羊、よくしゃべる
「ま、待ってください!」
少年が草原を駆けてくる。リクトだ。
羊は興味が失せたように、空を見上げている。
「村の時間を進めてください」
リクトの声にも、羊は無関心である。
「おいおい、聞いてやれよ」
ポックが羊に言うと、羊は何か澄ましたように空を見ている。
「何で時間って止まっちゃったのです?」
ユキがぽつりと訊ねた。
やはり夕日は色鮮やかに丘を染めている。風に、丘がざわりとさざめく。
確かにそうだ。今更だが、なぜ羊は時間を止めたのだ。当の羊の答えを待つが、全くそっぽを向いている。
リクトが沈黙を破る。
「それは、あなたが失恋したからですよね」
羊が、リクトをギロリと見た。
「失恋ん?」
ポックがリクトに説明を求める。リクトが口を開く。
「兄と駆け落ちした、あの女性にあなたは恋をしていた。兄とあの女性が駆け落ちして、だから時間を止めたんだ」
「ふん、一介の人間風情に何がわかる」
とようやく羊はリクトを見た。
「わかります。私は羊飼いで、ずっと、時が止まる前から毎日あなたを見ていたから。それと、あの駆け落ちした夜、二人は橋から転落して死んだそうです」
リクトの言葉に、初めて羊は動揺の色を見せる。
「ほ、本当か?」
「ああ、駆け落ちしようとした男女が橋から落ちて死んだっていう話はあるぜ。30年前ぐらいに」
ポックが説明を加えると、羊は数秒俯き、ゆっくりと空を見上げた。
「あの娘の明日は、なかったのか」
ボソリと羊は呟いた。
「羊が人に恋するってのも、面白い話だな」
「こら、ポック!」
ズケズケと言うポックを諫める。羊をチラリと見るが、そんなに怒っている様子はない、というか、遠い目をしている。さっきまでもそんな目をしていたが、何かを懐かしむような、遠いようで近い映像を見ているような。ふと羊が喋り出す。

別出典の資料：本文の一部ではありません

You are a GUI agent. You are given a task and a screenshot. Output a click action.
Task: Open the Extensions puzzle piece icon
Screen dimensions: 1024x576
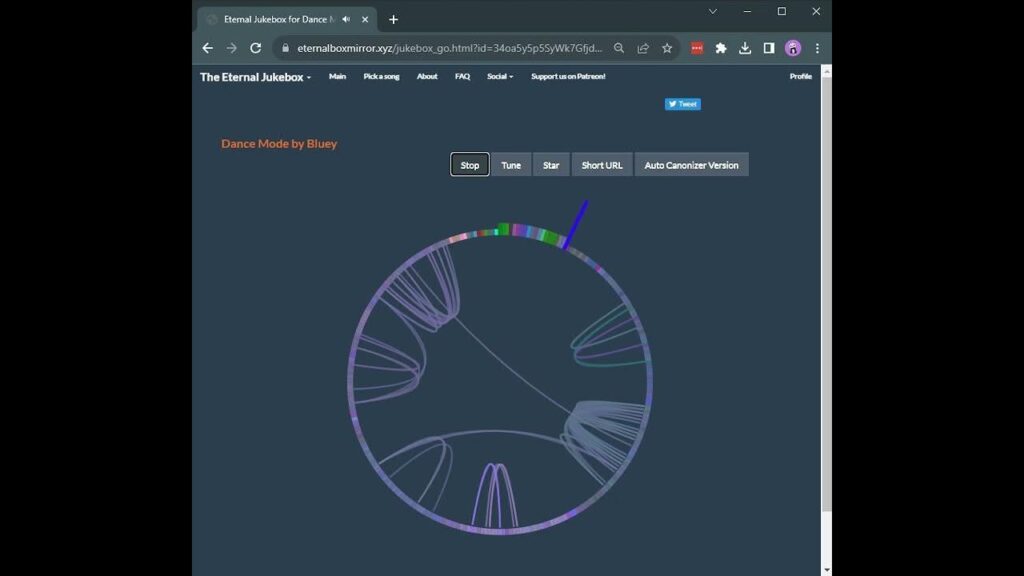tap(721, 48)
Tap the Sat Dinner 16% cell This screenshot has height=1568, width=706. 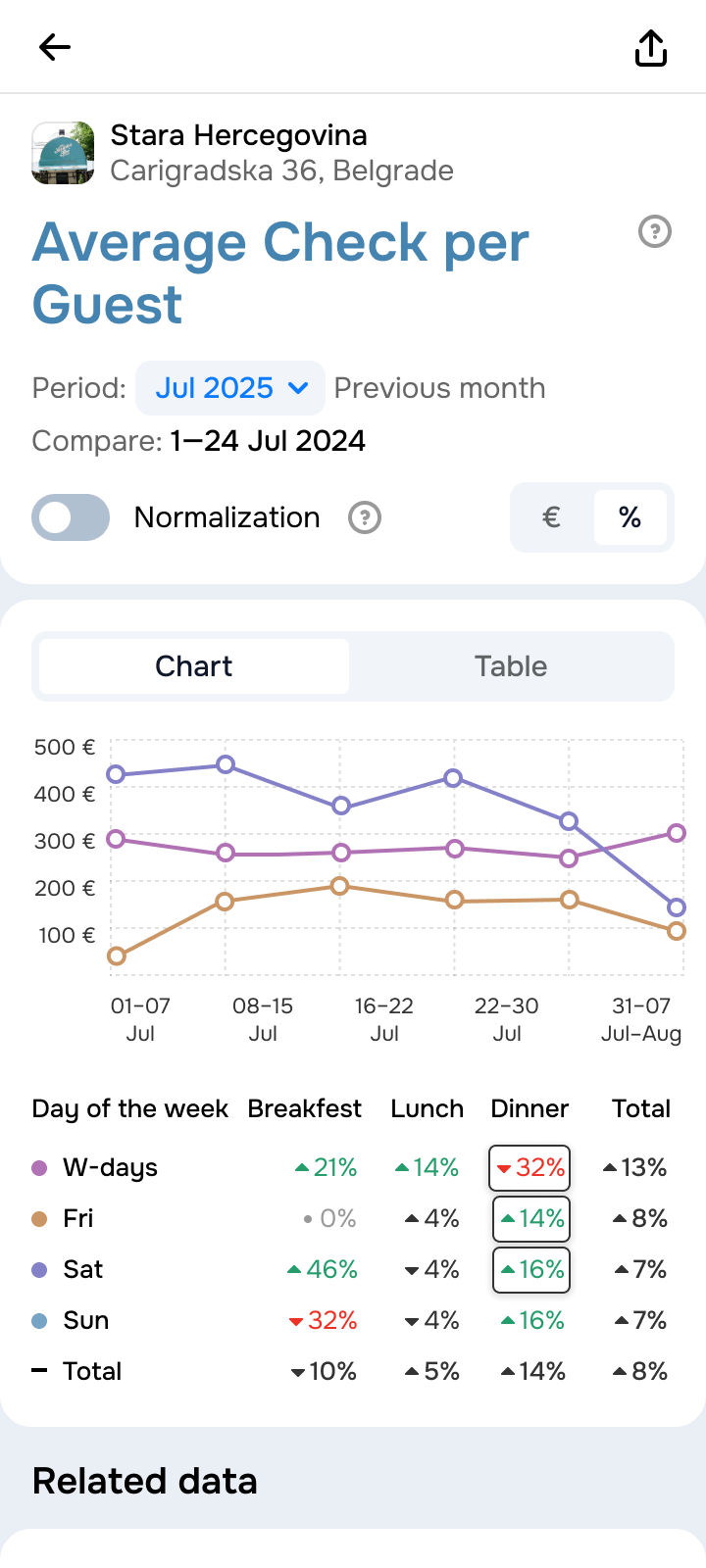pos(530,1269)
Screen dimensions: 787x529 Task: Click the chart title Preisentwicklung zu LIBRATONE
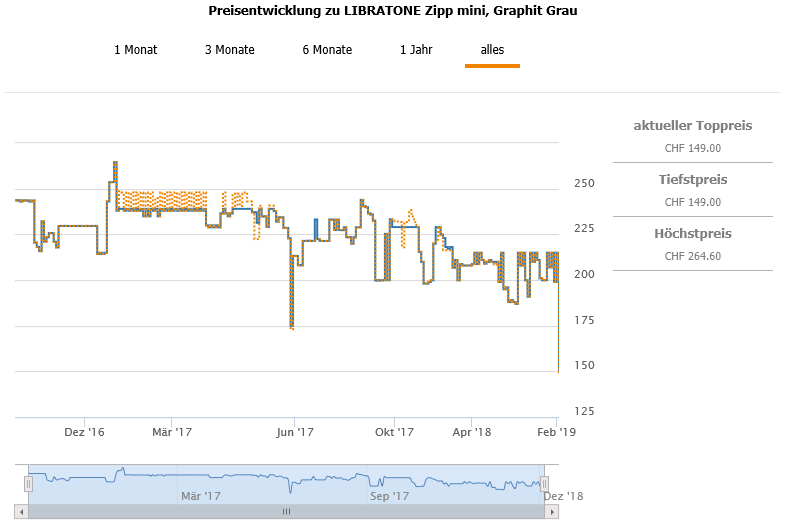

「あの娘がな、旦那を無くしてから時折この丘に来るようになった。同じ目をしていたんだ、私と。どこか遠い、何かを探すようで、だが全てを諦めてしまっているような。時折会話をして、私に楽しみができてしまった。男と出て行った時、私は苦しみ悶えた。何日か経って、過去も未来もなければいいと、時間を止めたんだ」
「失恋じゃねえかマジで」
ボソッとポックが言葉をこぼしたので急いで頭を叩く。
「ここの村のものは、もはや明日を望んではいまい。私とともに悩みなき永遠の未明を彷徨うのも良いだろう」
「悩みまくりじゃね?」
またポックが余計なことを言うので叩く。
「全員が全員そうではないです。明日を望む人もいる。あなたが明日を怖がるのに、村人を巻き込まないでください」
リクトが語気強く言った。
星は煌びやかで、恒久の時間がここにありえた。
「羊さんも、村を出るのはどうなのですか?みんないっぱいいるので、寂しくないです!」
ユキがあっけらかんと言った。悪意がない分タチが悪いというか、少しヒヤヒヤする。
「私は出られない。昔世界を回って、そしてこの地にやってきた。ここの牧草地の草しか食べられない性分なのだ」
「偏食な奴だな」
ポックが言った。まあ、そうだな。
「この牧草、オーダムグラスですよね。私の田舎も同じ牧草で。珍しいっちゃ珍しいですが、全くないこともないですよ」
とキヅモさんが足元の草を繁々と見て言った。
「え?」
と羊がキヅモさんをマジマジと見る。
「だってよ。お前も新しい彼女探したら?せめて話し相手くらい」
ポックの言葉に、羊は顔を赤らめている。薄暗くてわからないが、多分。カズさんがつまらなそうにあくびした。早く終われと言わんばかりに。
「娘、私を連れていけ」
羊はキヅモさんを見て言った。
なんで私が、と言わんばかりにチラチラとキヅモさんがこちらを見る。が、断れない空気を察して「ええ、別に、いいですけど」と答えた。
「うむ」
と何か一人で納得して、羊は空を見上げると、ぶわりと浮遊した。
数メートル上に上がると、むにゃむにゃと口を右へ左へ動かすと
「メエエエエエ」
と鳴いた。
「ヤギじゃね?」
ポックがボソリと言ったが、それも大きな風にかき消された。
ふわりと羊は地上に戻ると、
「さあ、朝日がくるぞ」
と向こうを見た。
山間から朝日が恥ずかしそうに少しづつ、顔を覗かせる。
「さ、けえるぞ」
カズさんが言うと、俺たちは従った。なんだか疲れたな。